105 Uncertainty in Future Scenarios of N2O Emission Simulations in Agro-ecosystems in Kansas

Monday, 7 January 2013
Exhibit Hall 3 (Austin Convention Center)
Miguel Arango, Kansas State University, Manhattan, KS; and C. W. Rice and A. Anandhi

Regional climate models (GCMs) are tools, which use climate simulations from global climate models (GCM) to simulate climatic conditions at a regional scale for several decades into the future. Ecosystem models have been useful tools for examination of possible impacts of management strategies and their impact in different climate change scenarios.
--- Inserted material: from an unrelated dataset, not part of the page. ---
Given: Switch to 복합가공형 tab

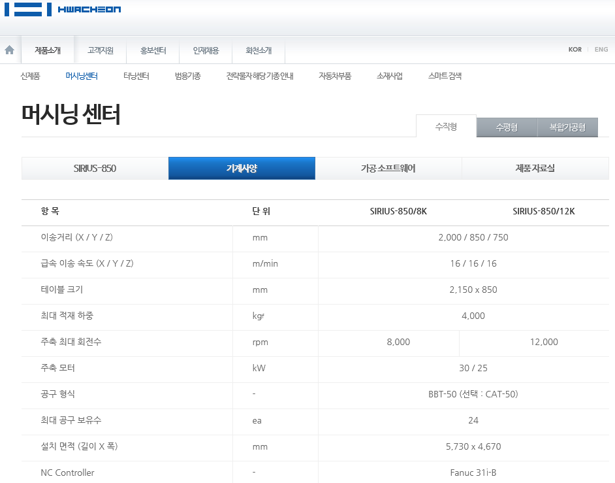Looking at the screenshot, I should coord(567,127).
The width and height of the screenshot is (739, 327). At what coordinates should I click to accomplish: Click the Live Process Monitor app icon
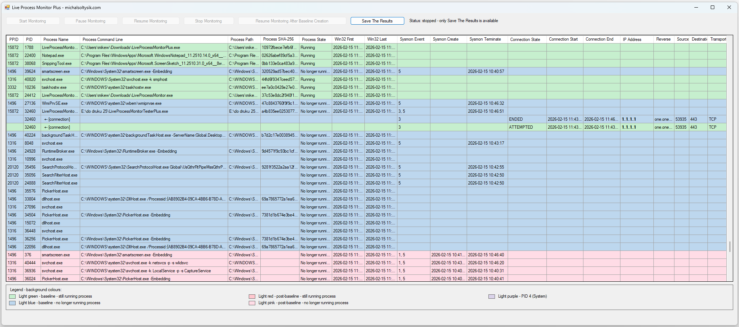(x=7, y=7)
This study assesses the relative uncertainties from GCMs, RCMs in modeling climate change impact on Nitrous Oxide (N2O) emissions across Kansas, USA. Simulations of precipitation and maximum and minimum temperatures from a number of GCM/RCM combinations are obtained from North American Regional Climate Change Assessment Program (NARCCAP). These were input to Denitrification DeComposition (DNDC), an ecosystem model to obtain future simulations of N2O. For regional modeling, the USGS level 14 hydrologic unit code boundaries (HUC14 watersheds) were used as the mapping unit. Change factors (CF) were calculated from baseline (20C3M, 1968-2000) and future (A2, 2038-2070) simulations of meteorological variables. The CFs was then applied to the historical dataset of 23 weather stations across Kansas and then applied to DNDC for a regional simulation of N2O emissions under different agricultural management practices. The uncertainties were estimated using probability distribution functions. Preliminary results indicated an increase in temperatures across the state and the rate of increase varied among the stations. In the case of precipitation, there was variability in the rate and direction of change across the state. As a result of changes in climate, N2O emissions predicted from the DNDC model was highly variable due to changes in climate and agricultural management practices.